>> start Listed entries

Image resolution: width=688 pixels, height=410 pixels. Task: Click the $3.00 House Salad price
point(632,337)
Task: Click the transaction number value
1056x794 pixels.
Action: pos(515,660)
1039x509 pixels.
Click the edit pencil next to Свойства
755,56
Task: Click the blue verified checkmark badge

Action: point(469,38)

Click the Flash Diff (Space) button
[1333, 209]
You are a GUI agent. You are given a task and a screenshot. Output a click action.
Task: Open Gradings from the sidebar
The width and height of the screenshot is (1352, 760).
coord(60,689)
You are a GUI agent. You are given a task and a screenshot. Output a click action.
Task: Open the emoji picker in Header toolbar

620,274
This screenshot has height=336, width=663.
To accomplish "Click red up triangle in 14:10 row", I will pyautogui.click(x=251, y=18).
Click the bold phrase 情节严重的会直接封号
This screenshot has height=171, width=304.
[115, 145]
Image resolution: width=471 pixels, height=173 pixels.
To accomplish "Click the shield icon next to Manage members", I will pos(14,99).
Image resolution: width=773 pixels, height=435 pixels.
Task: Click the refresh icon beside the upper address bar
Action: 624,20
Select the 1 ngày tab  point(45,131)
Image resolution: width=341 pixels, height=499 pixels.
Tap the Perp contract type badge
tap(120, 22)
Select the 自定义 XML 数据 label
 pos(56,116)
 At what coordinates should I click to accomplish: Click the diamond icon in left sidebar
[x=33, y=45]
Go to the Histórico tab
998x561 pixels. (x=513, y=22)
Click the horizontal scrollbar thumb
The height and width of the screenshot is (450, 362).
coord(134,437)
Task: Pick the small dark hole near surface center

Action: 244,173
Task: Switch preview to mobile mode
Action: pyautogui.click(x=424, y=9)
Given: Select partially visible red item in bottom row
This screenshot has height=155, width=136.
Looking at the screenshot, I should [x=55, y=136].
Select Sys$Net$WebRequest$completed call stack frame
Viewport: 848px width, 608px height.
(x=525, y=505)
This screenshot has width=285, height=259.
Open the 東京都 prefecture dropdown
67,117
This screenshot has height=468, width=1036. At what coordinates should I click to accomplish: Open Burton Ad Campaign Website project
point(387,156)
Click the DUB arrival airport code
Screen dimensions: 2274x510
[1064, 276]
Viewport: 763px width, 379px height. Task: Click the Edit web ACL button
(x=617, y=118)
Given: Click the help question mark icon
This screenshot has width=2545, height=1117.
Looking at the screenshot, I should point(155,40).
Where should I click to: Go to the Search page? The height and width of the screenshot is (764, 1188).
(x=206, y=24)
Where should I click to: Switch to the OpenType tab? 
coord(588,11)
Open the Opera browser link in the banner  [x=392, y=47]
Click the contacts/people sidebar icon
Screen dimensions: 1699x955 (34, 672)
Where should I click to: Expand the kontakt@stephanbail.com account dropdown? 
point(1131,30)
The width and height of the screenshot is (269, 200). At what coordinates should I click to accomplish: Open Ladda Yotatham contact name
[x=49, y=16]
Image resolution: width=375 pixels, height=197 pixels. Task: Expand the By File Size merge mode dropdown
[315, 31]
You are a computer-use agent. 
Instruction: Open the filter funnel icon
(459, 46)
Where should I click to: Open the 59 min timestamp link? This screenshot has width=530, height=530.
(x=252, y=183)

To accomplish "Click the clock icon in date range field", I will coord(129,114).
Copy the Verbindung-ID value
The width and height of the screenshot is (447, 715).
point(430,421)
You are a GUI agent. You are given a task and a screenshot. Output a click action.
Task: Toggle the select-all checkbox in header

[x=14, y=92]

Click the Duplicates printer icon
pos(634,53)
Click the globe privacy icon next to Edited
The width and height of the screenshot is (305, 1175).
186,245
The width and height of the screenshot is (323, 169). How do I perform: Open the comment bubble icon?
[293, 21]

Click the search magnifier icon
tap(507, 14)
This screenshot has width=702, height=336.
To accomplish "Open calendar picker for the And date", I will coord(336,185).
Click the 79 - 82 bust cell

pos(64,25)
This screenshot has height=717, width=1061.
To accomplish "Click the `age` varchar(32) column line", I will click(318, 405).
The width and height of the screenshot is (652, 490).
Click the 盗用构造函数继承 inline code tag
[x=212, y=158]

>> end Listed entries

## Task
Repeat the material from the line with "This screenshot has height=468, width=1036." up to and including the line with "(x=617, y=118)", swapping "Edit web ACL" for "Delete web ACL" and leaving everything else unchanged.

## Written response
This screenshot has height=468, width=1036. At what coordinates should I click to accomplish: Open Burton Ad Campaign Website project
point(387,156)
Click the DUB arrival airport code
Screen dimensions: 2274x510
[1064, 276]
Viewport: 763px width, 379px height. Task: Click the Delete web ACL button
(x=617, y=118)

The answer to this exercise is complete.